The Ministry of Foreign Affairs of Denmark (Danish: Udenrigsministeriet) and its overseas representations (i.e. the Danish embassies, diplomatic missions, consulates and trade offices) are in charge of the Kingdom of Denmark's foreign policy and relations. Among these tasks are policy towards the Arctic Council, European Union, Nordic Council, development aid, trade policy and legal affairs in relation to the outside world.

The ministry services five distinct ministers:[1] the Foreign Minister, the Minister for Nordic Cooperation, the Minister for Trade and Investment, the Minister for European Affairs and the Minister for Development Cooperation. The Ministry is led by the Head of Department and four Directors.


The Ministry of Foreign Affairs first became its own institution in 1770 as the Foreign Service Department and was renamed The Royal Danish Ministry of Foreign Affairs in 1848. Before then, the diplomatic tasks were usually handled by brief individual missions, but the increasing complexity of diplomatic affairs necessitated the creation of a larger organization. The Ministry currently employs thousands of people at home and abroad.

Its official role is to further Danish interests in a way that furthers the freedom, security and well-being of Danish citizens abroad, while working for peace and stability in the world. In practice, the organization helps Danish companies in their export markets and Danish citizens in emergency situations abroad through close cooperation between the headquarters on Asiatisk Plads in Copenhagen and the representations abroad.

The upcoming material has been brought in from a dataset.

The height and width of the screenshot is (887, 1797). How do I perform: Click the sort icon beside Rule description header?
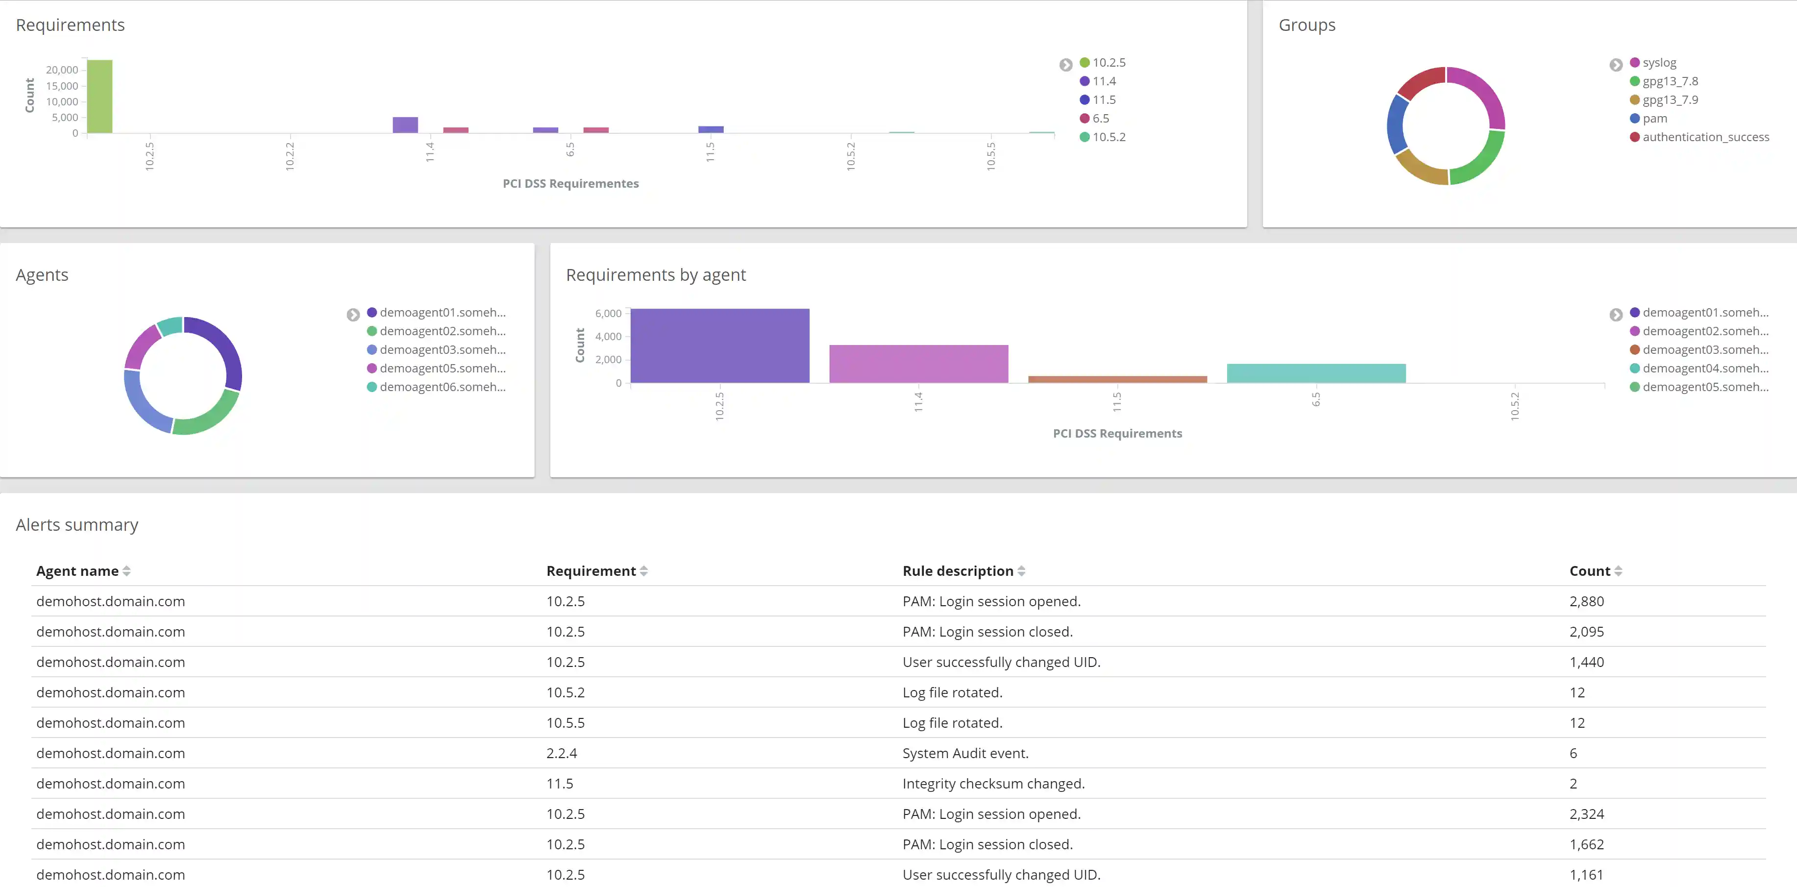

Involvement in oil-for-food programme

The ministry, as seen from Vor Frelsers Kirke in downtown Copenhagen

Accusations have surfaced that several high-profile Danish companies (including pharmaceutical company Novo Nordisk) had been bribing various Iraqi government and United Nations officials in connection with the UN Oil-for-Food Programme. According to a UN investigation, more than 2200 companies were involved in the bribery, among these 22 Danish companies, 17 of which are being investigated since 2005 by the State Prosecutor for Serious Economic Crime under the Ministry of Justice.[2]

Some of these companies have since tried to pass on the blame to the Ministry of Foreign Affairs, alleging that they were encouraged by government officials to participate in the widespread corruption. The allegations have held sway in the media and among the liberal-conservative government's opposition in Parliament, who have also criticized the Ministry's unwillingness to comment the case openly. The Ministry of Foreign Affairs has worked together with the State Prosecutor to clarify any issues to absolve itself of blame. In 2007, after several classified documents were leaked to the press, the Ministry decided to release its answers to the questions posed by the State Prosecutor in an effort to protect its employees.[3]